By ROBERT JABLON, Associated Press
LOS ANGELES (AP) – A contract between shipping companies and 22,000 dockers on the west coast expired at the weekend. But both sides continued to speak, saying they wanted to avoid a strike that could devastate an economy already stressed by rising inflation and supply chain woes.
The contract, which expired last Friday, included workers at ports from California to Washington state, who handle nearly 40% of US imports.
“While there will be no contract extension, cargo will continue to move and normal operations in ports will continue until an agreement can be reached,” said a joint statement from the Pacific Maritime Association and the International Longshore and Warehouse Union.
The ILWU is the union representing Pacific dockers and the Pacific Maritime Association is a trade group for freight carriers and terminal operators. Its members include global shipping giants such as Maersk and Evergreen Marine.
The talks are so critical that President Joe Biden stepped in last month and met with both sides in Los Angeles. They are taking place against a backdrop of rising imports left behind by ships anchored offshore and falling exports.
Both sides said last month they were not planning any downtime, but US industry is clearly concerned.
In a letter to Biden issued hours before the last contract expired, about 150 trade groups, from truck drivers to the agricultural, chemical and toy industries, urged the administration to work with both parties to extend the current contract, negotiate in good faith and agree to avoid actions that further disrupt the ports.

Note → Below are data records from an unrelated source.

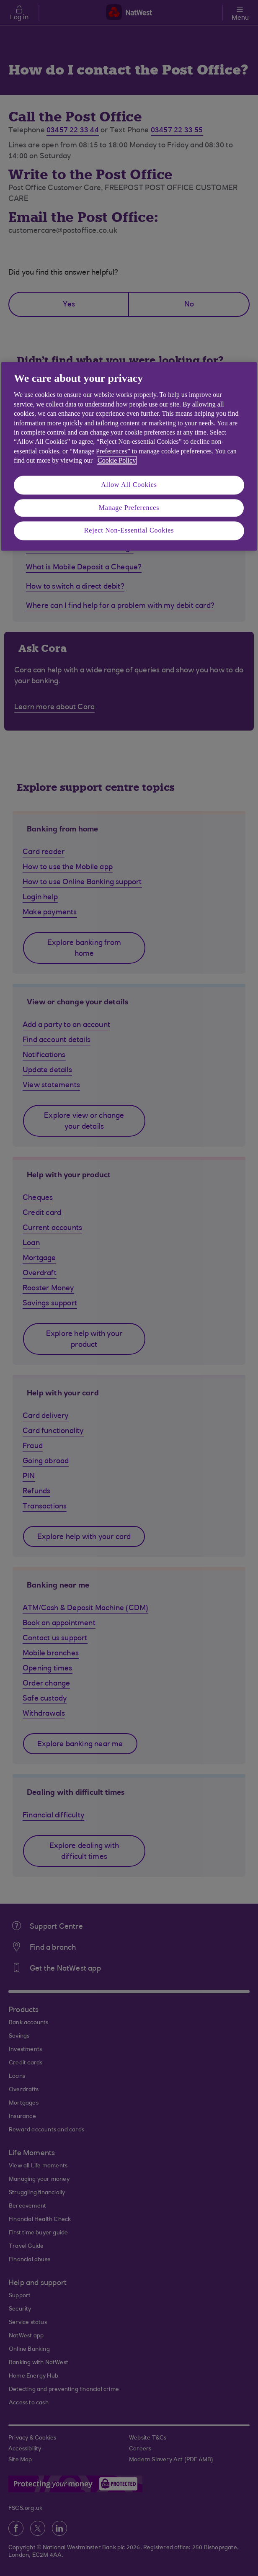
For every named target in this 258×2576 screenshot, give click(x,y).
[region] (129, 456)
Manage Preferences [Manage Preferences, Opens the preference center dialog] (129, 507)
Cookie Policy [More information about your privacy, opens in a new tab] (117, 460)
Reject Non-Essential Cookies (129, 530)
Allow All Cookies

The letter stressed that the groups are entering their peak season for imports as retailers stockpile goods for the fall break and back-to-school items.
“We continue to expect cargo flows to remain at all-time highs, which will further strain the supply chain and increase inflation,” the letter said. “Many expect these challenges to continue for the remainder of the year.”
A major topic in the talks is the automation of port facilities. The union argues that this will cost the jobs of crane operators and other workers, who can make $100,000 or more a year. The Pacific Maritime Association argues that automation will actually increase employment by allowing ports to move more cargo.
Ports are already struggling to handle container traffic, much of it from Asia where ports are highly automated.
After the COVID-19 pandemic hit in 2020, cargo traffic to the ports collapsed drastically. But then it recovered and has been booming ever since. Rising demand has caused congestion in the twin ports of Los Angeles and Long Beach, which moved around 20 million freight containers in 2021 alone. The ports alone, collectively known as the San Pedro Bay Port Complex, handle more than 30% of US waterborne container imports and exports
About 100 ships were waiting to enter the port complex in January, but that total is now down to 60 or at times as low as 20, Port of Long Beach executive director Mario Cordero said Tuesday.
Cargo is loaded and unloaded an average of 16 hours a day, Cordero said. However, ports must have a “24-7 mentality” to handle Asian traffic, where ports operate 24 hours a day, he said.
Contracts are renegotiated every six years, and Cordero said most have been completed without disruption.
However, a lockout in 2002 and an eight-day strike in 2015 cost the US economy billions of dollars and forced the administrations of then-Presidents George W. Bush and Barack Obama to intervene.
Cordero said he saw no work delays at the port and was optimistic the ongoing negotiations would end with a fairly quick resolution.
“The world is looking to us to make sure we move the cargo,” he said. “I think the administration has made it clear that they expect a reasonable…result.”
Unionized dockers are also seeking a raise, arguing that the shipping companies can afford it. Overseas cargo shipping companies are making record profits amid global demand.
Last month, Biden signed the Ocean Shipping Reform Act – designed to make shipping goods across oceans cheaper – blasting the concentration of corporate shipping in the hands of nine foreign-owned companies.
“These airlines made $190 billion in profit in 2021, seven times the year before,” Biden said. “The cost, as you can imagine, was passed directly to consumers and left to American families and businesses because they could.”